SAVCI TEHDİT EDİLMESE BU OLAY HİÇ BİLİNMEYECEKTİ
Bu olay, Sayın Savcımız tehdit edilmese ortaya bile çıkmayacaktı. Ama şu an ortaya çıktı. İyi ki de ortaya çıktı. Biz bunun hesabının sorulmasını istiyoruz. Buralara ödenen milyarlarca TL'nin kamu zararı olduğunu düşünüyoruz. Biliyorsunuz, bu olayların çoğu deprem sürecinden sonra oldu. Biz Kahramanmaraş'ta hastane bulamazken, hastane inşaatı yokken sadece iki tane acil durum hastanesi yapılabiliyorken, gerçek bir ana hastane yapılamıyorken bu kişilere milyarlarca TL'nin aktarılması herhalde bu ülkenin garip durumlarından biridir. Biz bu paraların tekrar tahsis edilmesini istiyoruz” ifadelerini kullandı.
HEKİMİN TEDAVİSİNE KİMSE KARIŞAMAZ
Sağlık Bakanlığı'nın aile hekimliklerine karşın çıkardığı yönetmelikleri uygunsuz bulduğunu söyleyen Başkan Tiyekli, sözlerine şöyle devam etti: “Türkiye'de bütün Aile Sağlığı Merkezleri şu an kapalı. Aile hekimleri çok ciddi anlamda greve katılım sağlıyorlar. Kahramanmaraş için de bu geçerli. Kahramanmaraş'ta yüzde 80’in üzerinde eyleme katılım var. Bu çok ciddi bir oran. Uzun zamandır ilk defa bu kadar tepki gösteriliyor. Biz hekimlerin uyması gereken kurallar vardır. Hekimlik uygulamalarında kamunun veya diğer kişilerin de uyması gereken kurallar vardır. Her hekim veya her sağlık idarecisi Tıbbi Deontoloji Tüzüğü’ne uymak zorundadır. Bu bizim anayasamız gibidir ama Sağlık Bakanlığı öyle bir mevzuat çıkarmaya çalışıyor ki, aslında çıkardı, bir yönetmelik çıkardı, evlere şenlik. Bizim temel prensibimiz şudur; hekimin tedavisine kimse karışamaz. Tıbbi Deontoloji Tüzüğü der ki; her hekim tedavisini seçmekte özgürdür. Hekimin tedavisi yanlışsa siz bunun hesabını sorabilirsiniz ama hekimin tedavisine karışamazsınız. Şu an Sağlık Bakanlığı yaptığı uygulama ile; “Siz vatandaşa ağrı kesici yazmayacaksınız, siz vatandaşa mide ilacı yazmayacaksınız, siz vatandaşa antibiyotik yazmayacaksınız” diyor.
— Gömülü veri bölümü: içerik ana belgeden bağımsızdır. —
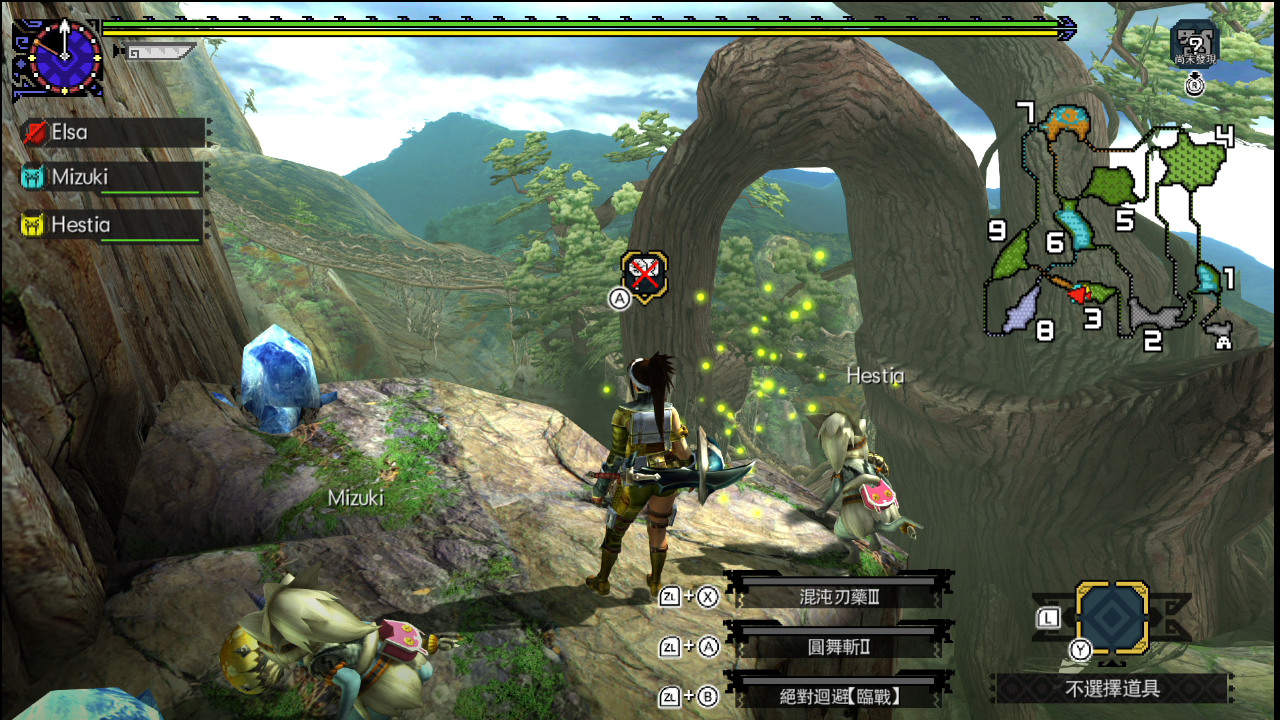Use the 絕對迴避【臨戰】 hunter art
Image resolution: width=1280 pixels, height=720 pixels.
click(838, 696)
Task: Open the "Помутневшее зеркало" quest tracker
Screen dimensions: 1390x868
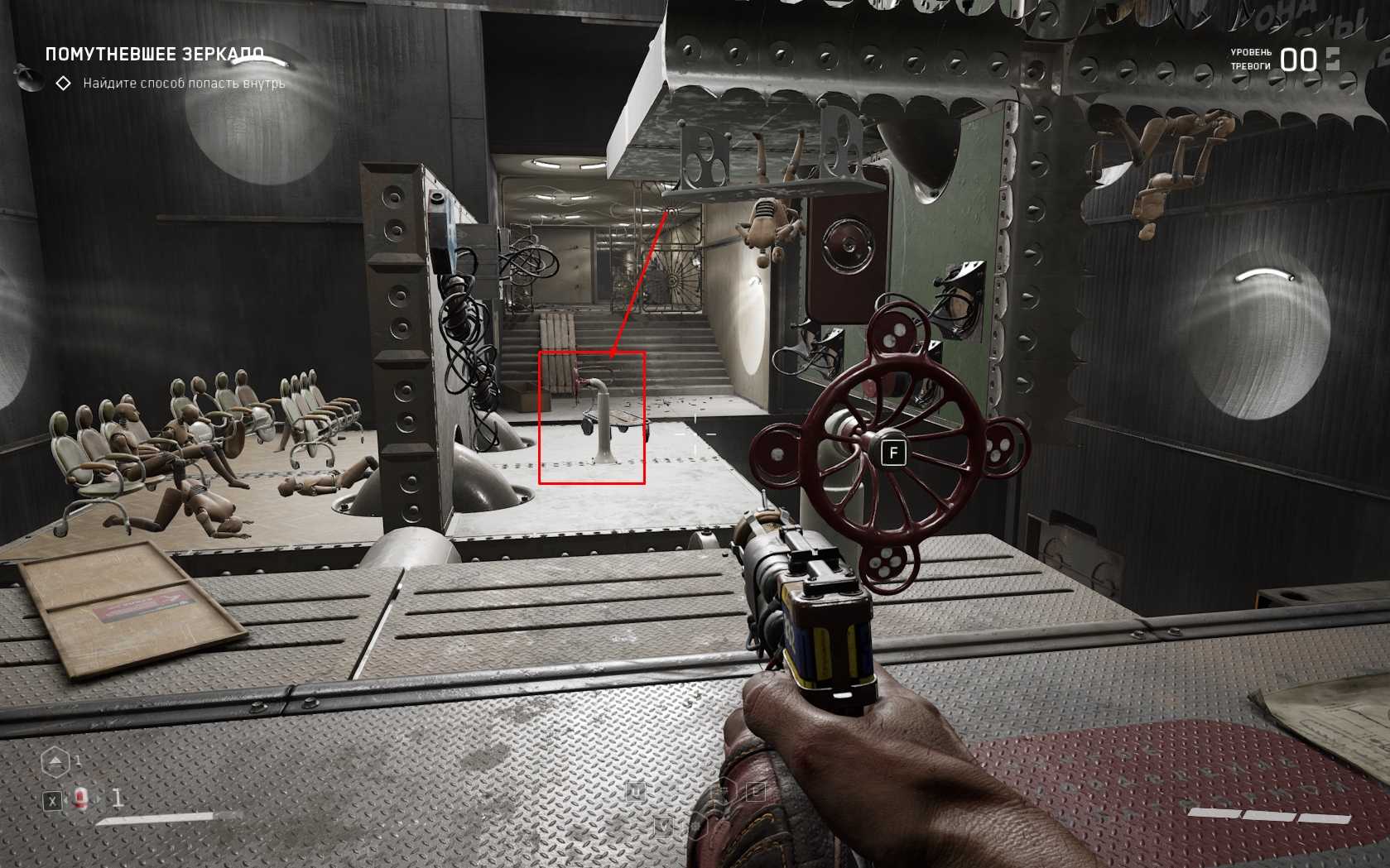Action: [155, 55]
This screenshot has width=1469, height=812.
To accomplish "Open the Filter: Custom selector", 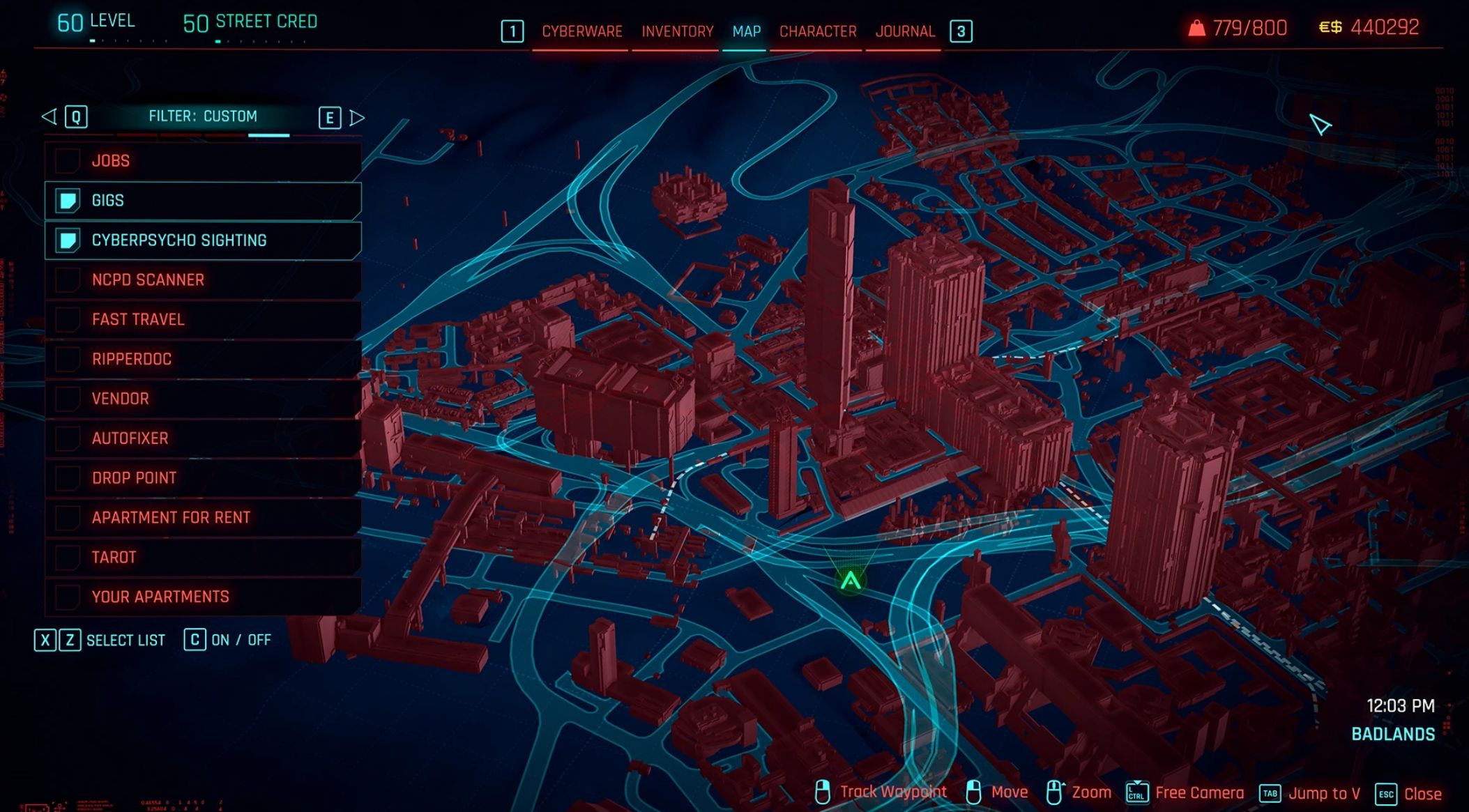I will coord(203,116).
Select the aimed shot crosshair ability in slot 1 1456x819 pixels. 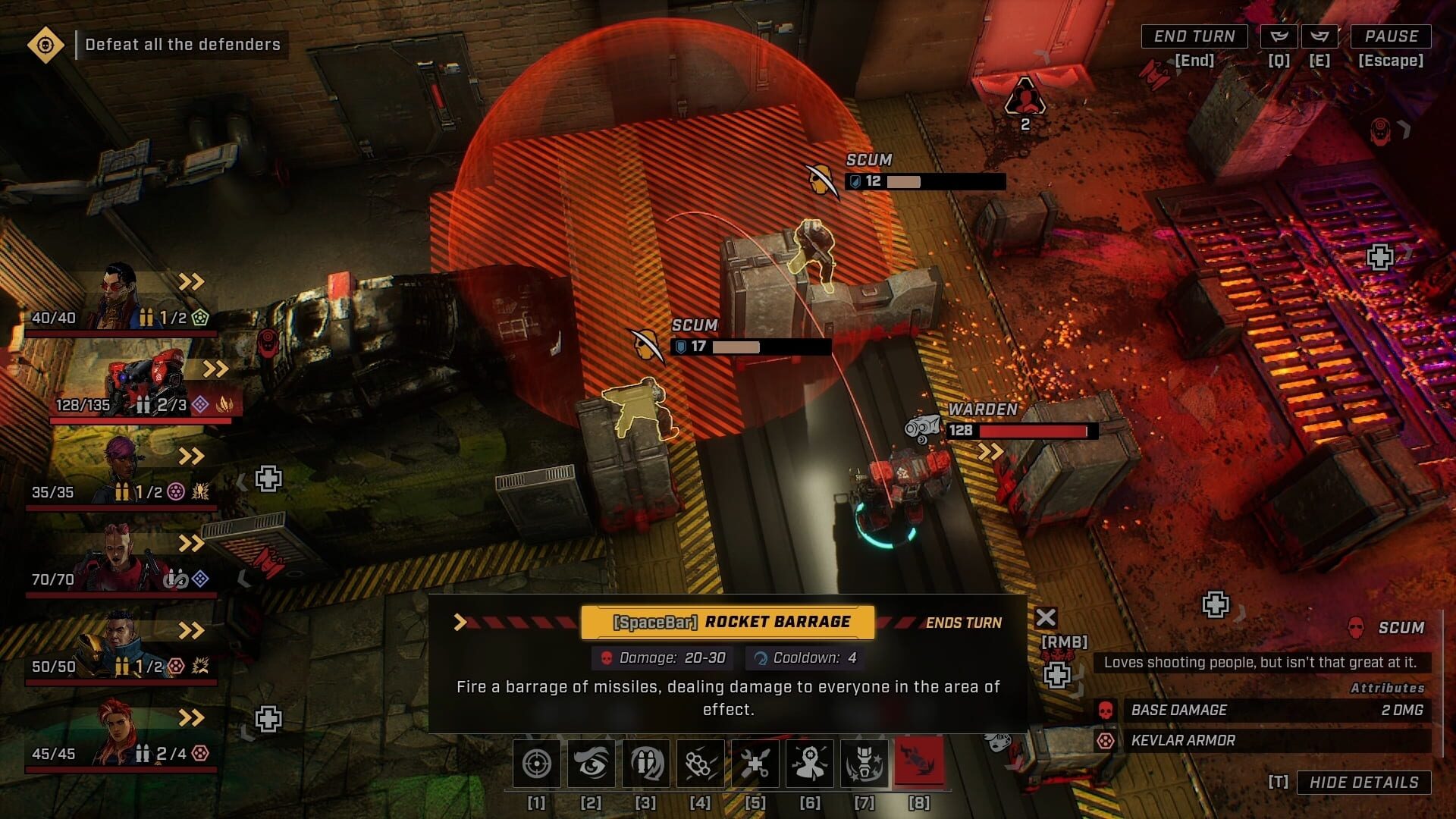[538, 764]
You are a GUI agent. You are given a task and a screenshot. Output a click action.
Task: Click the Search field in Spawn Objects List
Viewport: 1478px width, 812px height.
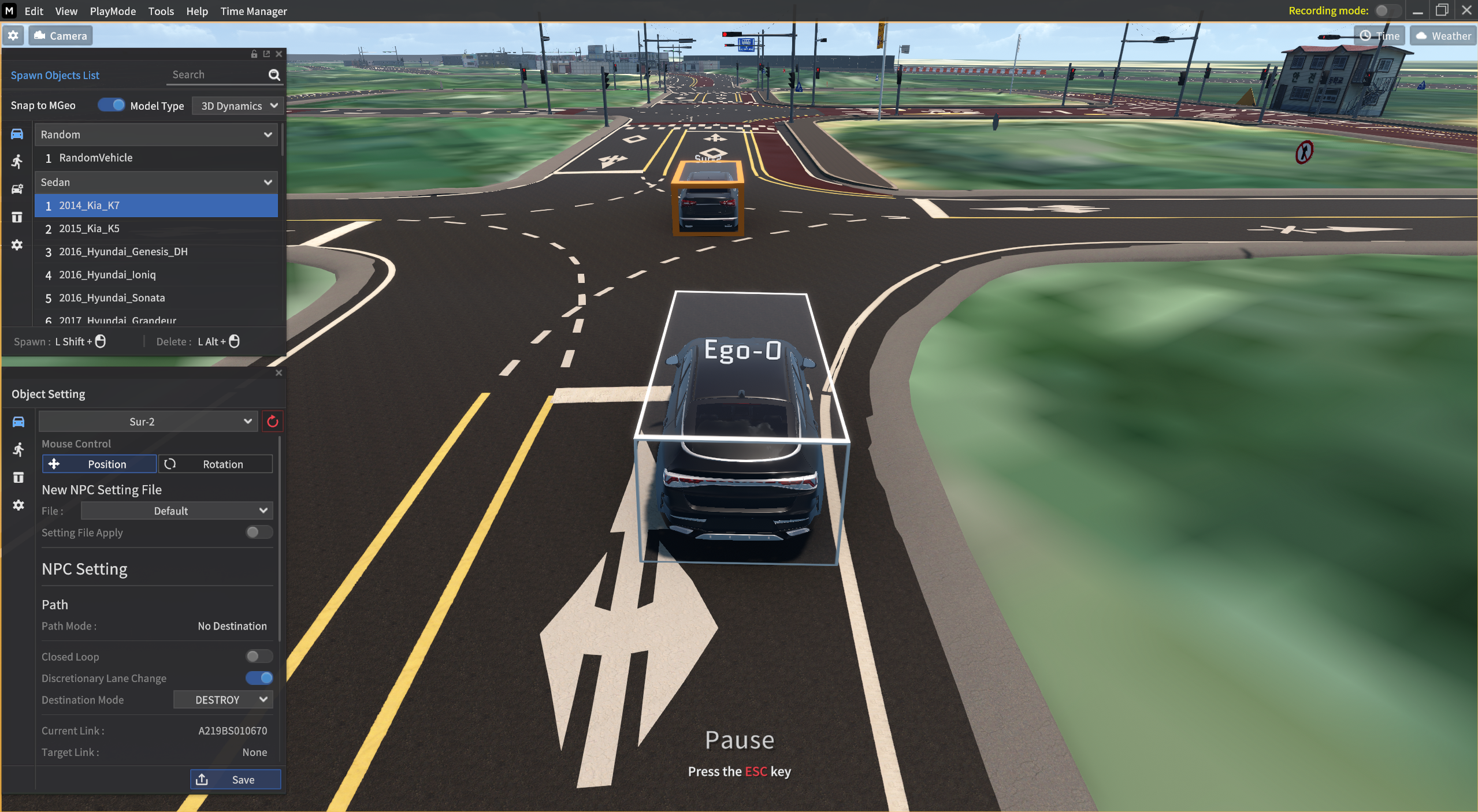[217, 75]
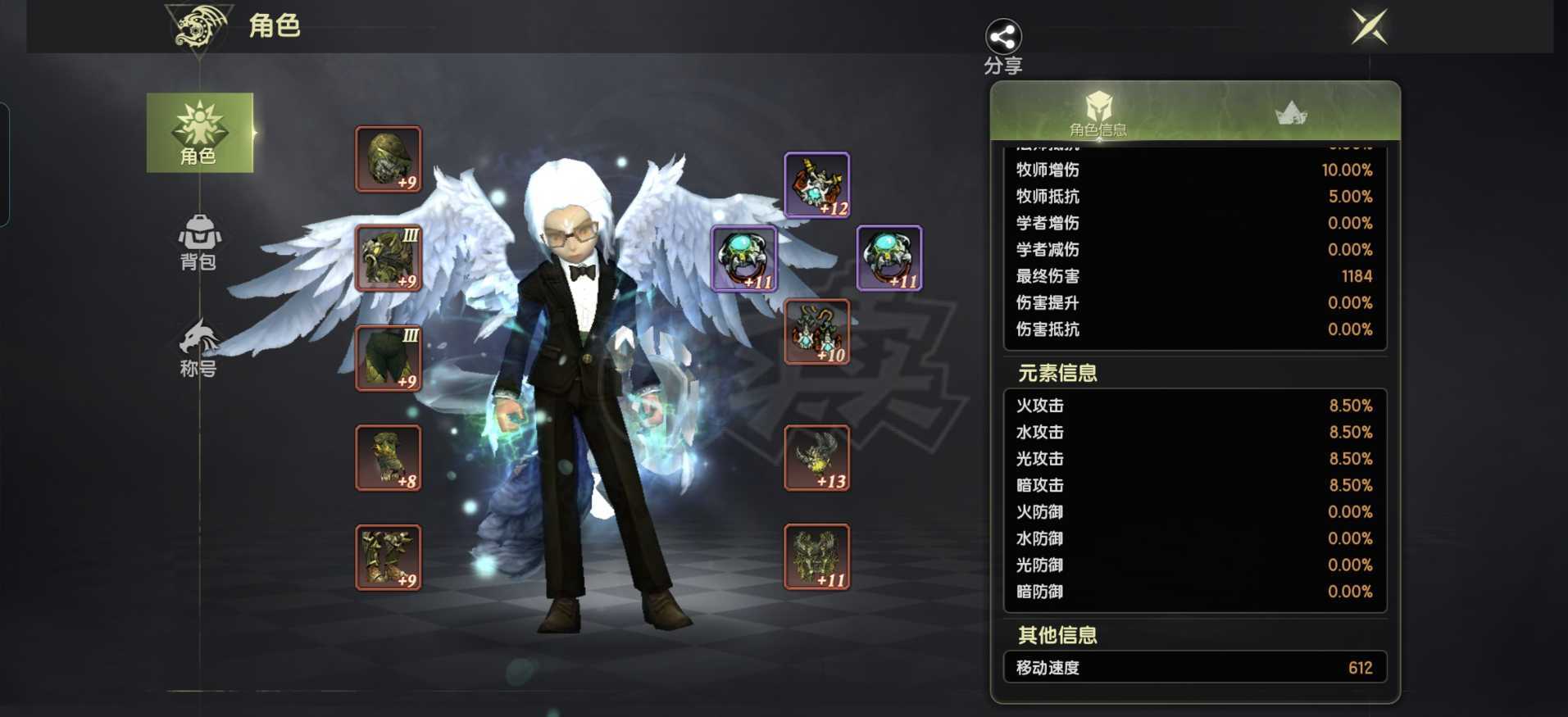Show the 角色信息 info tab

point(1098,113)
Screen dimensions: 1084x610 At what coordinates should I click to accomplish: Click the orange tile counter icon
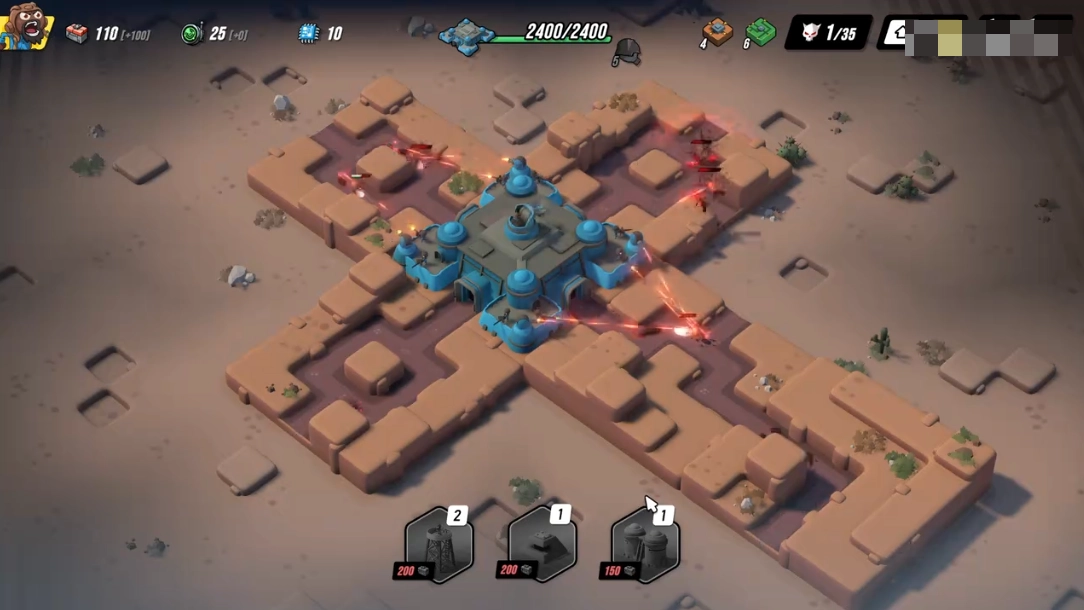[717, 31]
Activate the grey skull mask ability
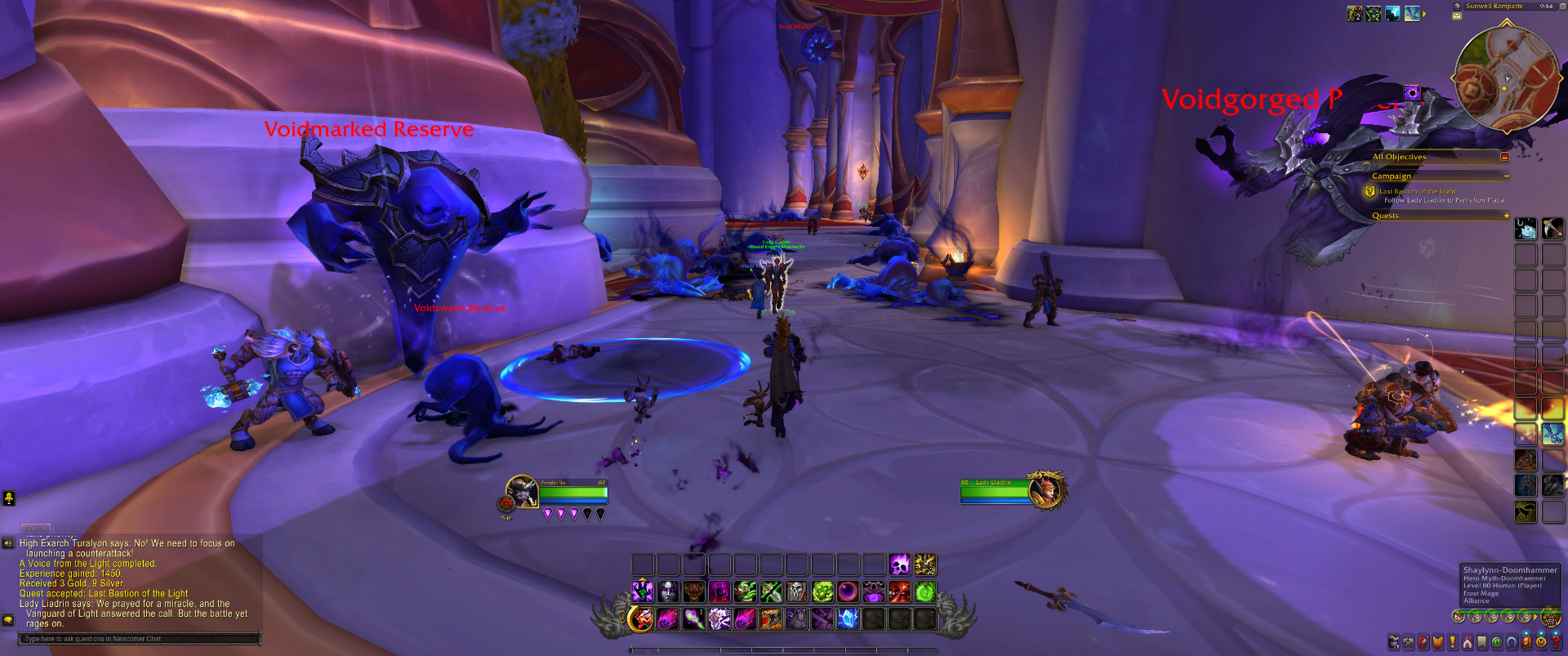The height and width of the screenshot is (656, 1568). (796, 591)
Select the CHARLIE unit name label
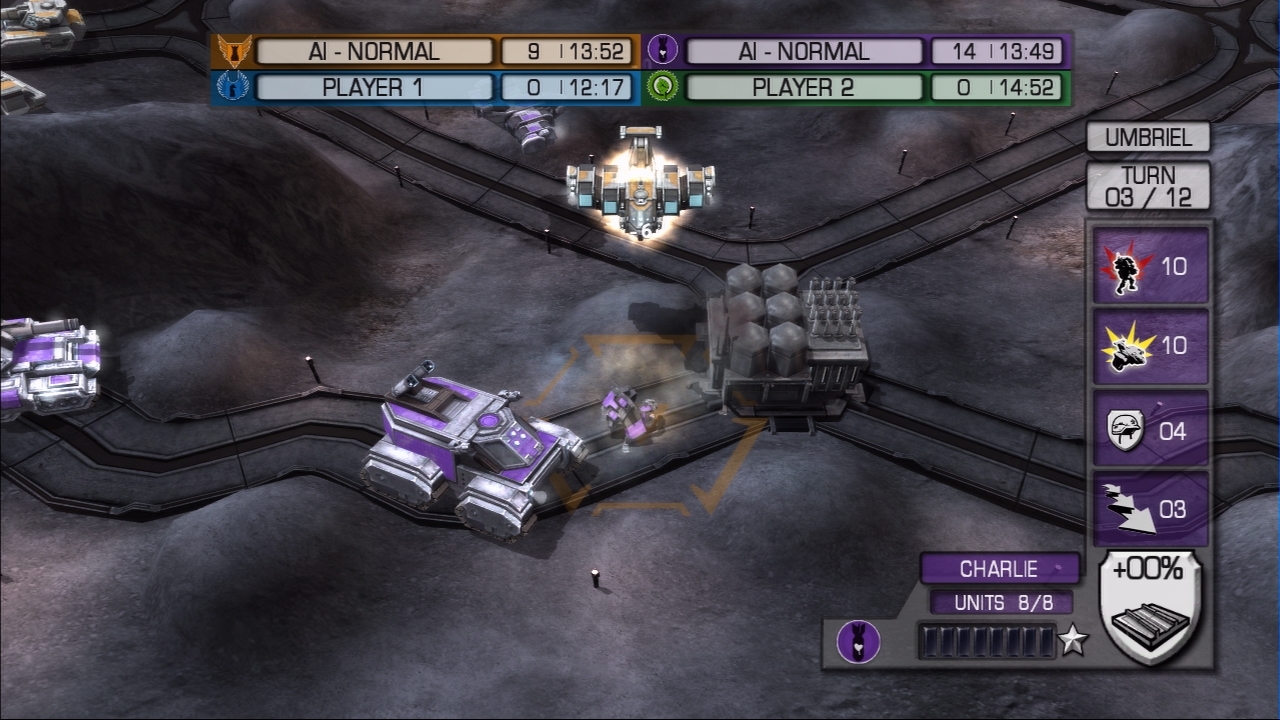 click(999, 569)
Belki buna yarın başka ilaçlar da eklenecek. Bu da halkın cebinden para çıkması anlamına gelir. Yani Sağlık Bakanlığı diyor ki başı ağrıyan gitsin, doktora gitmesine gerek yok, eczaneden kendi parasıyla ilacını alsın. Hekimin tedavisini seçme hakkının engellenmesi kabul edilemez. Vatandaşa sağlık yükünün bu kadar yüklenmesi de kabul edilemez. Yenidoğan çetesine para ayrılırken, aile hekimlerine yapılanlar veya vatandaşın cebinden bu paraların çıkarılmasını biz kabul edemiyoruz.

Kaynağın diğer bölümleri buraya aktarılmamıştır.